Vodafone, one of the world’s largest telecom companies, has announced a major restructuring plan that will affect 11,000 employees worldwide over the next three years. The plan aims to simplify the organization, reduce costs, and improve customer experience and competitiveness. Here are some key points to know about Vodafone’s restructuring plan and its implications for employees and customers.
Why is Vodafone restructuring?
Vodafone’s new CEO Margherita Della Valle, who took over in April 2023, said that the company’s performance has not been good enough and that it needs to change to consistently deliver. Vodafone reported a decline in group core earnings to 14.7 billion euros for the year to end-March 2023, and its share price hit a two-decade low in May 2023. The company faces stiff competition from rivals in its key markets, such as Germany, Spain, Italy, and the UK, as well as rising costs and regulatory pressures.
What are the main elements of the restructuring plan?
Vodafone’s restructuring plan is focused on three priorities: significant investment in customer experience and brand, 11,000 role reductions planned over three years, and a Germany turnaround plan, continued pricing action, and strategic review in Spain. The company said it will simplify its organisation by cutting out complexity and reallocating resources to deliver the quality service its customers expect. The company also said it will invest in its network infrastructure, digital platforms, and product innovation to enhance its customer proposition and drive growth.
How will the restructuring plan affect employees?

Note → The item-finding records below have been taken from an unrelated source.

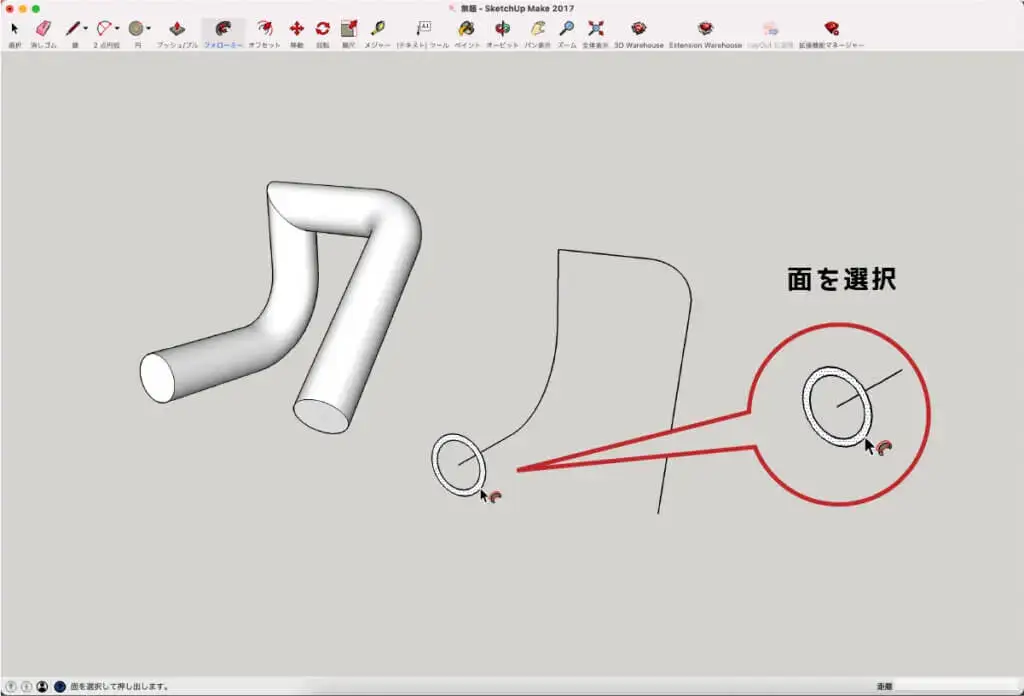1024x696 pixels.
Task: Select the Tape Measure tool
Action: 377,29
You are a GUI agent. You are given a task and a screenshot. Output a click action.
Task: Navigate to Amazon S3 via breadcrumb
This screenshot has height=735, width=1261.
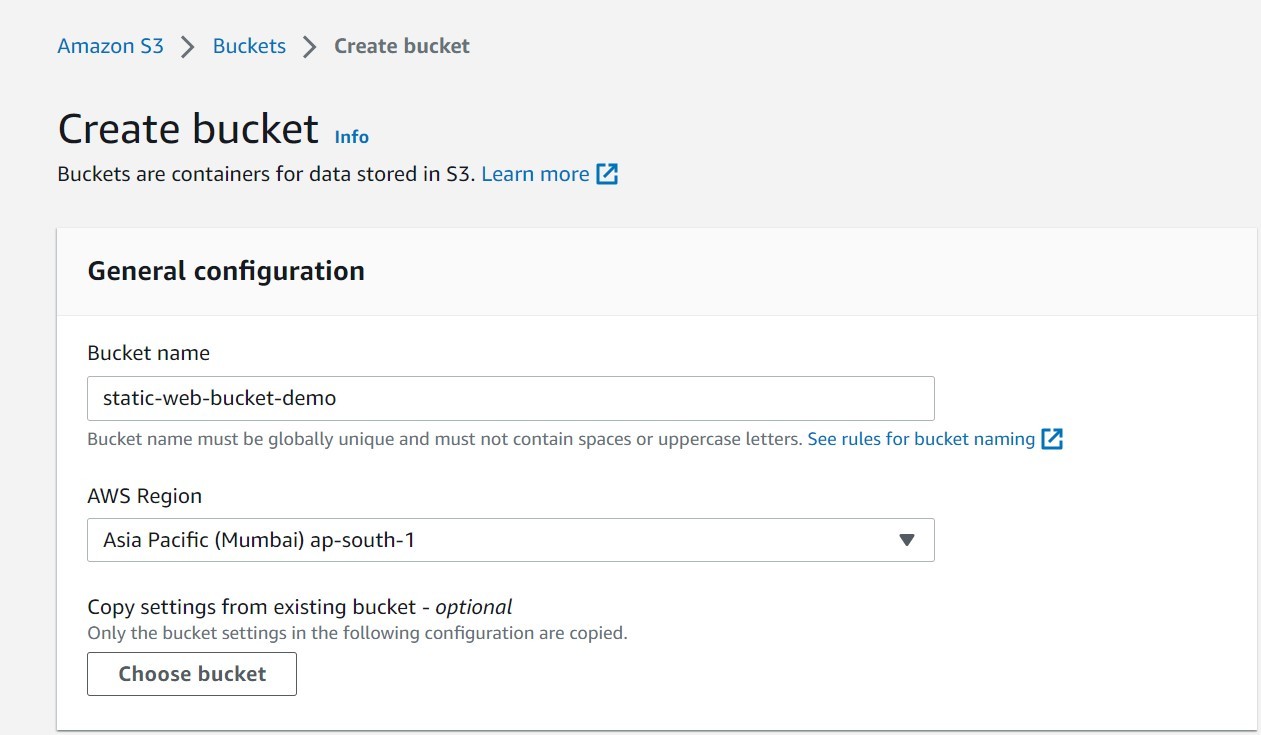pos(110,45)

The restructuring plan will result in 11,000 job cuts across Vodafone’s global operations over the next three years. The company said it will consult with employee representatives and trade unions on the details of the plan and provide support and assistance to those affected. The company said it expects to incur restructuring costs of about 1.2 billion euros over the next three years, but also expects to generate annual savings of about 1 billion euros by March 2026.

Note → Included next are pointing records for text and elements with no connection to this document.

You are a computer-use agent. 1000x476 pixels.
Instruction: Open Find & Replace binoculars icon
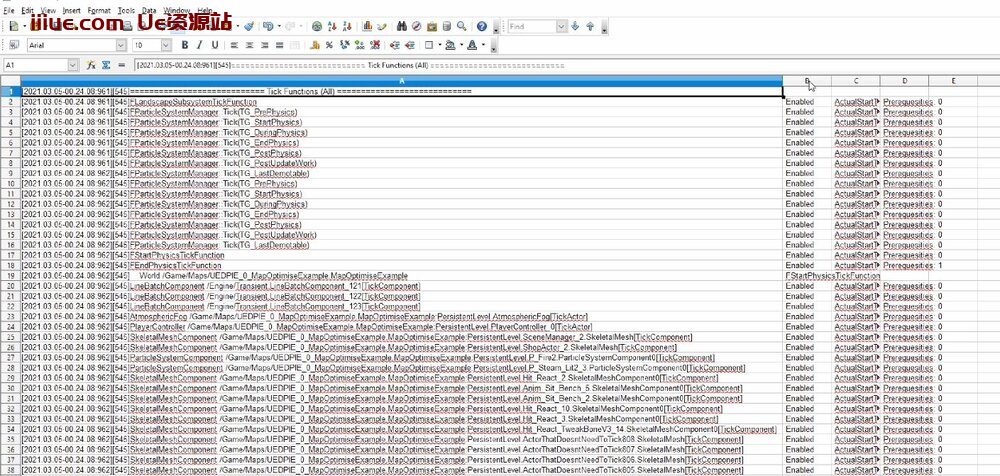(x=401, y=26)
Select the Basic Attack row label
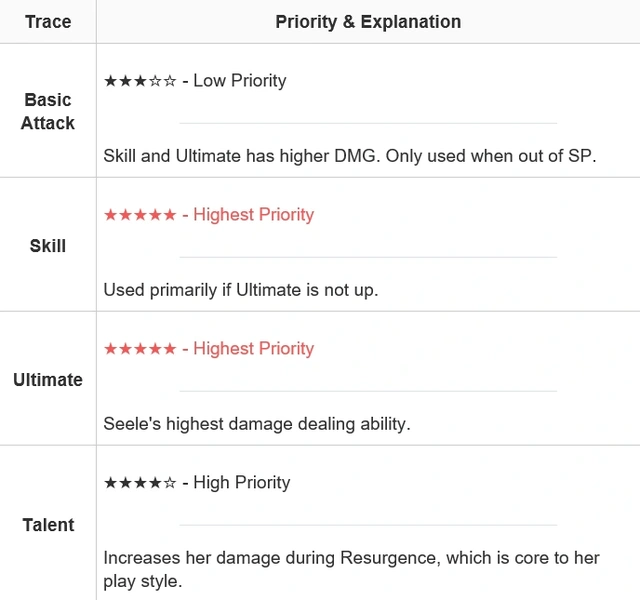 pos(48,111)
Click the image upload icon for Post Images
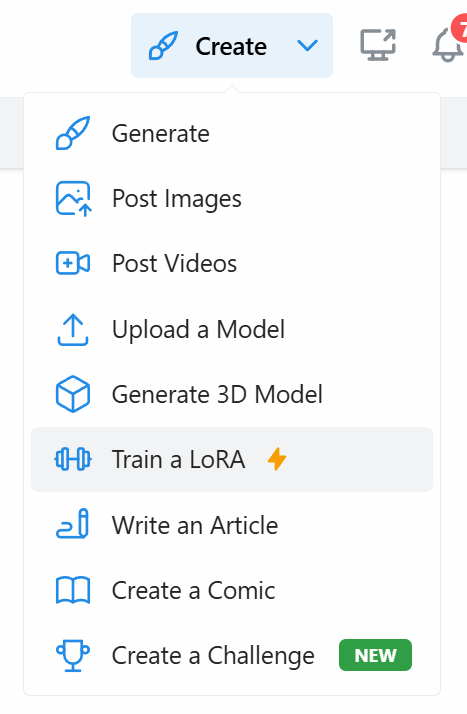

How will the restructuring plan affect customers?
Vodafone said it will improve its customer experience by investing in its network quality, digital platforms, and product innovation. The company said it will offer more personalised and tailored services to its customers, such as flexible plans, loyalty rewards, and value-added services. The company also said it will leverage its unique position in the business segment to offer integrated solutions to its enterprise customers. The company said it aims to increase its customer satisfaction scores and reduce churn rates.
What are the expected outcomes of the restructuring plan?

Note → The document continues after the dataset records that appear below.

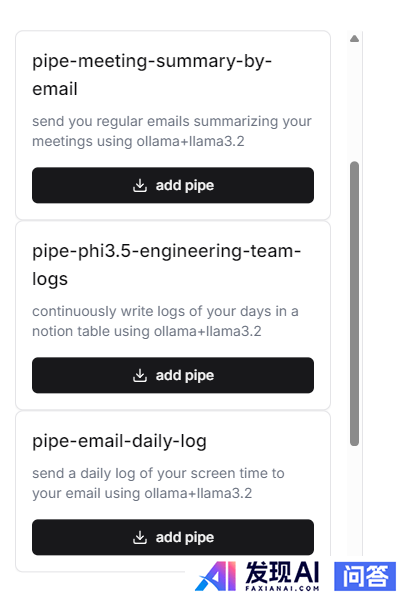
Task: Click the download icon for pipe-email-daily-log
Action: pos(140,538)

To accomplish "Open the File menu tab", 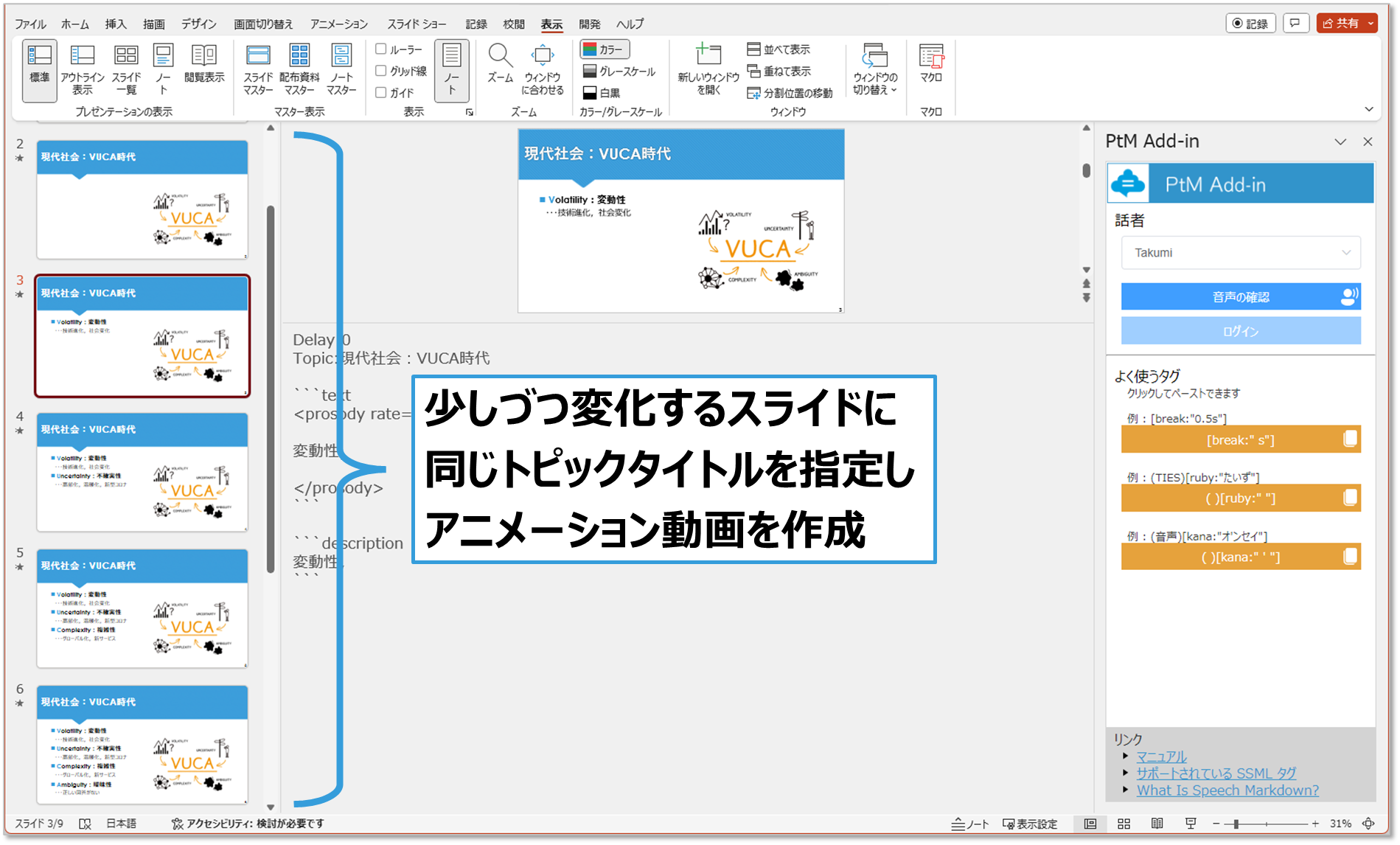I will 30,24.
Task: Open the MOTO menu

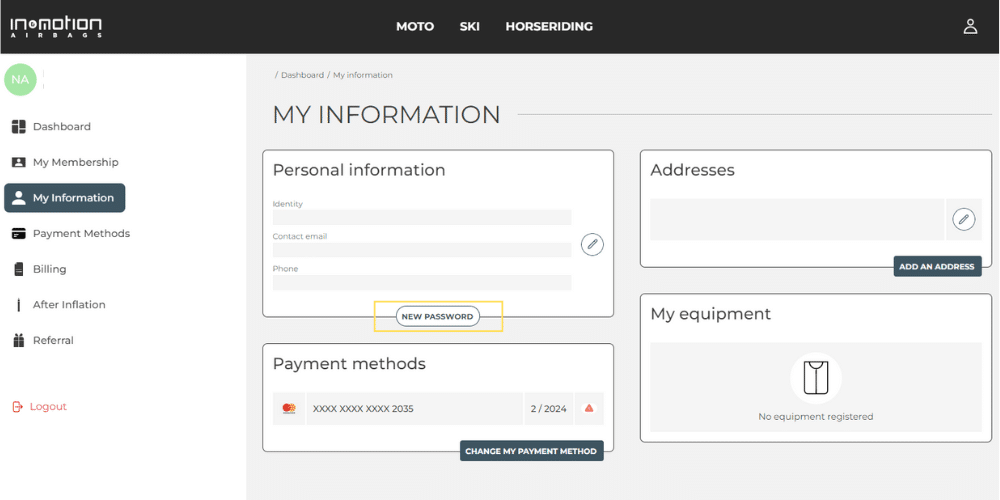Action: [415, 27]
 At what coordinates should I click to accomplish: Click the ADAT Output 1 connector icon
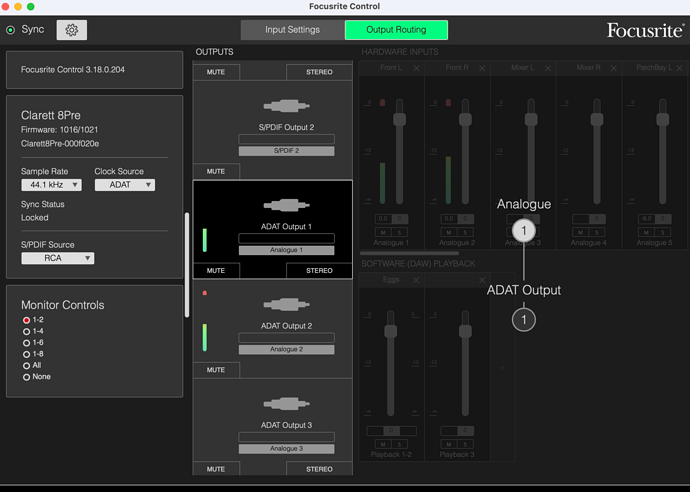(x=286, y=205)
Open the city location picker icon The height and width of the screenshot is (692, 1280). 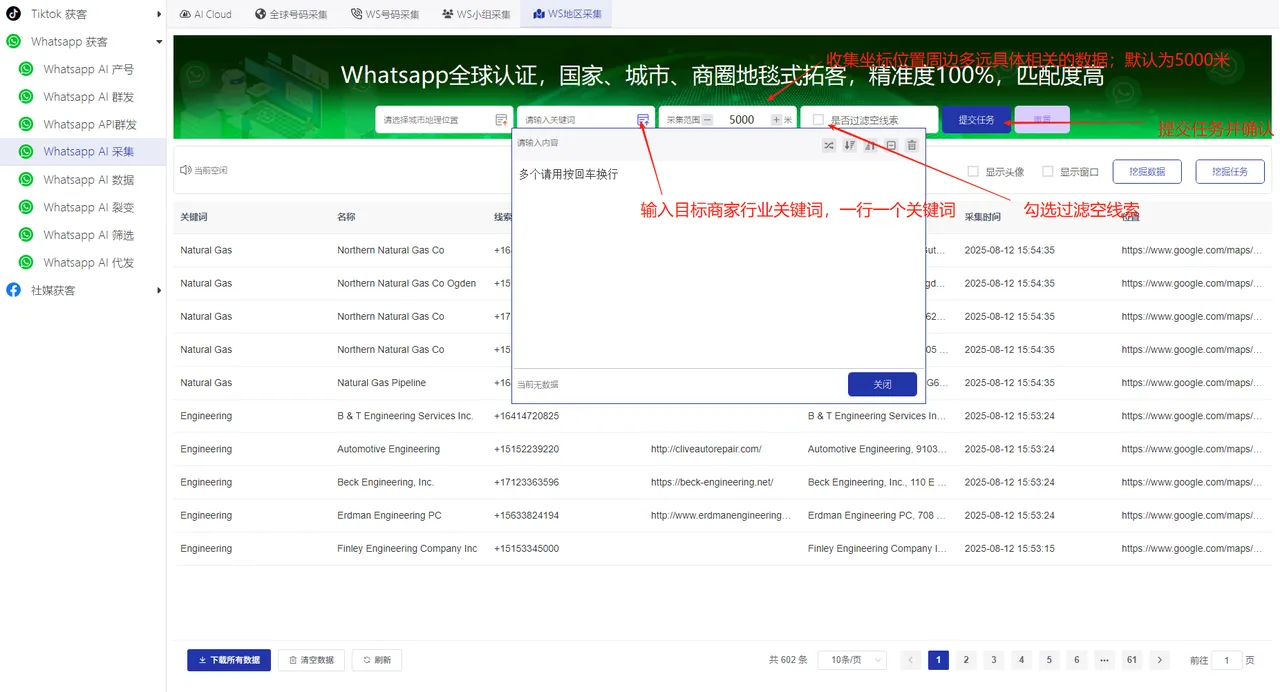pos(500,118)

Vodafone said it expects the restructuring plan to improve its financial performance and competitiveness in the medium term. The company said it expects to return to low single-digit organic service revenue growth by March 2026, and to grow its adjusted earnings before interest, taxes, depreciation, and amortization (EBITDA) margin by about 2 percentage points by March 2026. The company also said it expects to generate strong free cash flow of about 5 billion euros per year by March 2026.